Vs. 9 “but if they cannot exercise self-control, let them marry. For it is better to marry than to burn with passion.”
Remember that Paul is likely not addressing virgins in this verse nor does he seem to be at this point addressing those who are divorced. According to some scholars, the NASB has the most literal rendering of this passage which in the Greek doesn’t say, “if they cannot control themselves”, as if we are powerless over our passions. But rather the Greek literally says, “If they do not” control themselves, as translated in the NASB. As a Christian the truth of the matter is that indeed we can do all things through Christ who strengthens us. On our own in the energy of our flesh we often are powerless over our passions and desires. But God gave us everything we need for life and godliness in Christ Jesus. It is a choice we must make to either yield to the Spirit and experience victory or to yield to the flesh, but as Christians we can never absolve ourselves of responsibility and say “I couldn’t control myself.” Instead you didn’t trust God for the victory.

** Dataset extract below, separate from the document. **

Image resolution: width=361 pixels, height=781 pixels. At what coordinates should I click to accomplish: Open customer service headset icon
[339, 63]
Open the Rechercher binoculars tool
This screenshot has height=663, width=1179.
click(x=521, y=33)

Therefore the Bible is not offering marriage as the solution for controlling the passionate desires of the body for intimacy. Rather the indwelling power of the Holy Spirit is the only solution for controlling the passionate desires of the flesh. But for those who do not bring those passions under the control of Christ marriage is the only acceptable outlet for those passions and it is therefore better to marry than to be consumed by lust and sexual sin. Going to the prostitutes is not an option; other forms of fornication are not an option; if you are bent on sexual gratification marriage is the only acceptable outlet. However, uncontrollable lust and passion is a poor reason for marriage, thus Paul’s tone is very reluctant, but he concedes that it is better to get married even with such ignoble reasons than it is to burn with passion. But the best choice for a widower or widow is to find victory in Jesus and then remain single unless the Spirit leads you into marriage. And Paul urges us in the direction of this option.
Verses like this are difficult for our generation to swallow, but this has not always been a difficult teaching. In fact until recent modern times, it has been quite normal for Jews and Christians alike who lost their spouse to remain single. Remarriage, though not rare was not the normal Judeo-Christian practice. (Fee, p. 290) It is only in more recent years that Christians have adopted the mindset that we must be married in order to be complete and fulfilled in life. First Corinthians chapter seven challenges this anti-single mindset by affirming that singleness is not only possible but it is normal and in many cases it is to be preferred over marriage. It is a good thing.
The Bible makes it clear in Hebrews 13:4 that “Marriage is honorable among all, and the bed undefiled . . .” The reluctance we sense in these verses to allow marriage or remarriage is directed toward those who are motivated by uncontrolled lustful desires. To such individuals the Bible reluctantly says, “It is better to marry than to burn.” But the ideal scenario is to be yielded to the control of the Holy Spirit and to gladly make the choice either to remain single or to enter marriage because that is the direction He is leading you. And if He leads you into marriage it will be a wholesome, loving relationship in which both the husband and wife are expressing God’s love to each other and not selfishly gratifying their lustful desires.
When we are led by God both marriage and singleness can be equally beautiful and fulfilling experiences. But if we are not led by God, both marriage and singleness can be equally painful and very unfulfilling experiences. It is our relationship with the Lord that makes the difference. It is not having a spouse that makes you complete. Only Christ makes us complete (Colossians 2:10; Hebrews 13:21). It is not marriage that makes your life fruitful, but abiding in Christ (John 15).